In voluntary movement performing, the M1 neural population undergoes a state of desynchronisation followed by a synchronisation period. These are usually referred to as event-related desynchronisation (ERD) and event-related synchronisation (ERS). In this section, we use the HMM–MAR and statewise multitaper to provide an alternative representation of the ERD/ERS in both time and frequency under a simple, volitional fingertapping movement.

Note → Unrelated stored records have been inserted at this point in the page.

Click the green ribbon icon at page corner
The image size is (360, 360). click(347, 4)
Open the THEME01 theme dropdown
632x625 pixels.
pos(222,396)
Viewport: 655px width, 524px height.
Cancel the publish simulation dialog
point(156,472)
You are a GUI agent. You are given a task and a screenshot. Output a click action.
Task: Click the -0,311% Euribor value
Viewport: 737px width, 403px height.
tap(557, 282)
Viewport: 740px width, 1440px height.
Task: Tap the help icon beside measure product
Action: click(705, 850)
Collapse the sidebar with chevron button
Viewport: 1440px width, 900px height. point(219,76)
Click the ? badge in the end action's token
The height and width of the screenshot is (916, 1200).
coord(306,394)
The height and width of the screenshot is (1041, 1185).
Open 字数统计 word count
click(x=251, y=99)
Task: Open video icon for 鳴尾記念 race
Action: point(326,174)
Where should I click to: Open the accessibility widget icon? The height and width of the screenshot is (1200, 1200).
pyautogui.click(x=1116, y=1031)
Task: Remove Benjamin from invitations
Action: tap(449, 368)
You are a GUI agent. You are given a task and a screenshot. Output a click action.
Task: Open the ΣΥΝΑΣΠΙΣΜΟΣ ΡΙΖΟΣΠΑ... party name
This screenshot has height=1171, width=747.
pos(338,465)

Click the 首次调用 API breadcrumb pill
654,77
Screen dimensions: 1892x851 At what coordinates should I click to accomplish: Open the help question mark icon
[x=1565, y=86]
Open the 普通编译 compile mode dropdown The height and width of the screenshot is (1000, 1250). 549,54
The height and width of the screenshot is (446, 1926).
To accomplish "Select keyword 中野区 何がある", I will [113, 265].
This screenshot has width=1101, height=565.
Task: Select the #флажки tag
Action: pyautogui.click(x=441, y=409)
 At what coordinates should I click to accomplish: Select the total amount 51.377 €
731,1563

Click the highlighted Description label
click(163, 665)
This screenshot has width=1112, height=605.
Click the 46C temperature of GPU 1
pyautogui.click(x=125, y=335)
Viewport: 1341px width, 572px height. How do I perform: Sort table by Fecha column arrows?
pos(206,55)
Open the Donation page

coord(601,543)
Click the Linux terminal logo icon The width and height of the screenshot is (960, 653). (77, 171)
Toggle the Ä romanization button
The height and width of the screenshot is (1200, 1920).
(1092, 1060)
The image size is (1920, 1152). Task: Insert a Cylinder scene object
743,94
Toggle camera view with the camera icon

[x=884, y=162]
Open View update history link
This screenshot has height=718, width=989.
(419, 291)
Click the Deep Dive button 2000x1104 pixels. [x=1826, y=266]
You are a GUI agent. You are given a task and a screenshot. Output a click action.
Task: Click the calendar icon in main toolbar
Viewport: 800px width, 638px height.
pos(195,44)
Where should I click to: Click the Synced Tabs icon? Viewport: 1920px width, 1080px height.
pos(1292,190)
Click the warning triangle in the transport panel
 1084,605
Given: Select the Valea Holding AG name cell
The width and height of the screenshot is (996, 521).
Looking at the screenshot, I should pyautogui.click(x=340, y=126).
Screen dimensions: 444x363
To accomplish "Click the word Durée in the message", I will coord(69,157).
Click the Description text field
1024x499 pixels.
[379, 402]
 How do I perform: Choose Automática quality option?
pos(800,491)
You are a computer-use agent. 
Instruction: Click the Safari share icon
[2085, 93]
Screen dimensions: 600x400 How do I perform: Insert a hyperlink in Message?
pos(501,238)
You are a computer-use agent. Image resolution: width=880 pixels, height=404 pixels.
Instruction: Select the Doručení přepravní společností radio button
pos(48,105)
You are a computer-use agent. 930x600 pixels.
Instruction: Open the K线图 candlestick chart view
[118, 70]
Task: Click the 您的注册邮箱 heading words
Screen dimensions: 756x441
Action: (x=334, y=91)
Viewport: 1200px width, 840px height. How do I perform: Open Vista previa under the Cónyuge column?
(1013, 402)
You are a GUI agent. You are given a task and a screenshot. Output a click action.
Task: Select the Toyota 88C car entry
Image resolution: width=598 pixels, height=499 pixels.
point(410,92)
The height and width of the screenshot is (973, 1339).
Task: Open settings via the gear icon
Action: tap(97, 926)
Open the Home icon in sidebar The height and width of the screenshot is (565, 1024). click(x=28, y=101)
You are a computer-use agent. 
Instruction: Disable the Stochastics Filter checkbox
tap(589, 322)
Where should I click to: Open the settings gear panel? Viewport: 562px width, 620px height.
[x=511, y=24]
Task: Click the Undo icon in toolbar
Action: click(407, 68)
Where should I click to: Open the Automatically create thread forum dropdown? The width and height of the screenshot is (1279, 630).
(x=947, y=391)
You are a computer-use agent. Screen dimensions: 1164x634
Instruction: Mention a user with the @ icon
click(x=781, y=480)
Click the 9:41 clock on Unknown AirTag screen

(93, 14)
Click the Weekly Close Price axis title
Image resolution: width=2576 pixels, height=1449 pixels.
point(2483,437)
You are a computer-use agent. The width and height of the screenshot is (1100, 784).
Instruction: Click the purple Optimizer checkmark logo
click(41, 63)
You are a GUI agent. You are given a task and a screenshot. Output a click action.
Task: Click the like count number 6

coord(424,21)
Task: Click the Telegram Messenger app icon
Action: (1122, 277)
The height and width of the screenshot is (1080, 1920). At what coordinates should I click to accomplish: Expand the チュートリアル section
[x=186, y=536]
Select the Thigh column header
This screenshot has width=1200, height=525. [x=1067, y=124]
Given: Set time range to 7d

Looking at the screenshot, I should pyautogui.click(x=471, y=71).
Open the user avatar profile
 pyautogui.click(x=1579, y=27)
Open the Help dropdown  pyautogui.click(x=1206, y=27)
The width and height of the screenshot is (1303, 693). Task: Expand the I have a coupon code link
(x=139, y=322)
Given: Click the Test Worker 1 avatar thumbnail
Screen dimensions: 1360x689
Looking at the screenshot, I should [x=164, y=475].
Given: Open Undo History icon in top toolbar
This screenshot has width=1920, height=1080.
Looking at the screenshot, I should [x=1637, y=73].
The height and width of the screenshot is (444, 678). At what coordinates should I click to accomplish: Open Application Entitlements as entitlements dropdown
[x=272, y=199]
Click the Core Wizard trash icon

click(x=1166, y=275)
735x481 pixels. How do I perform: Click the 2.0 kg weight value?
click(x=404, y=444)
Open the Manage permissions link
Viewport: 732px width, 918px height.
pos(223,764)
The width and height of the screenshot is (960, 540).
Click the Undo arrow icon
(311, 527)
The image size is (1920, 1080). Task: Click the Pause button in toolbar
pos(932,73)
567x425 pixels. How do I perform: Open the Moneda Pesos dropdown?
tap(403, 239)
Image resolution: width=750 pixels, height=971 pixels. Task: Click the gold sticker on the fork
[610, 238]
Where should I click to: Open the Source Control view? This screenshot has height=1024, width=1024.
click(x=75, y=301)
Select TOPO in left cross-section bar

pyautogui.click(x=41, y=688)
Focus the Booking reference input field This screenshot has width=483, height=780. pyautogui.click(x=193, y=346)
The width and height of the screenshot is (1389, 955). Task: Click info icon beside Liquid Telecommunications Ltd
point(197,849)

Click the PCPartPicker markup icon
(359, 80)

Data acquisition, preprocessing and HMM–MAR configuration

Ten right-handed volunteers (8 males and 2 females aged 25 ± 4 years) were asked to lie supine in the MEG system and execute a button press with the index finger of their non-dominant (left) hand. We selected eight of them on data quality grounds, rejecting two that, due to poor signal-to-noise ratio, did not show visible differences in activity in the button press. Subjects were instructed to repeat button presses infrequently (approximately once every 30 s) for a total of 1200 s, and not to count in the period between presses. Button presses were recorded using a keypad. The MEG data were acquired using a 275 channel CTF whole-head system (MISL, Conquitlam, Canada) at a sampling rate of 600 Hz with a 150 Hz low pass anti-aliasing filter. Synthetic third order gradiometer correction was applied to reduce external interference. The data were converted to SPM8 and downsampled to 200 Hz. Each recording was visually inspected to identify channels and/or periods of data containing obvious artefacts or with abnormally high variance, which were discarded. Independent component analysis (ICA) was used to remove components related to eye-blink and cardiac artefacts. Following artefact rejection the data were band-pass filtered between the 1 Hz and 48 Hz. The pre-processed data were projected onto a regular 8-mm grid spanning the entire brain using a scalar LCMV beamformer implemented in SPM8 (Van Veen et al., 1997), (Woolrich et al., 2011).

For each subject region of interest (ROI) within the left and right motor cortices were identified by localising the activity associated with the beta rebound. This was achieved by averaging the amplitude envelope of the data at each voxel in the 13–30 Hz band (computed via the Hilbert transform) within a time window 1 to 3 s after each button press. These time-averaged amplitude measures were baseline corrected by subtracting the average amplitude envelope within the time window 10 to 5 s before each button press. Finally, the baseline-corrected amplitude measures were averaged across all button press events, yielding a scalar value at each voxel. Subject specific regions of interest were defined as the maximum value of this statistic within the left and right hemispheres. Once these ROIs had been localised, time courses for the right and left hemisphere ROIs were obtained, again via the LCMV beamformer, within the wider 1–48 Hz band for use in the subsequent HMM–MAR analysis.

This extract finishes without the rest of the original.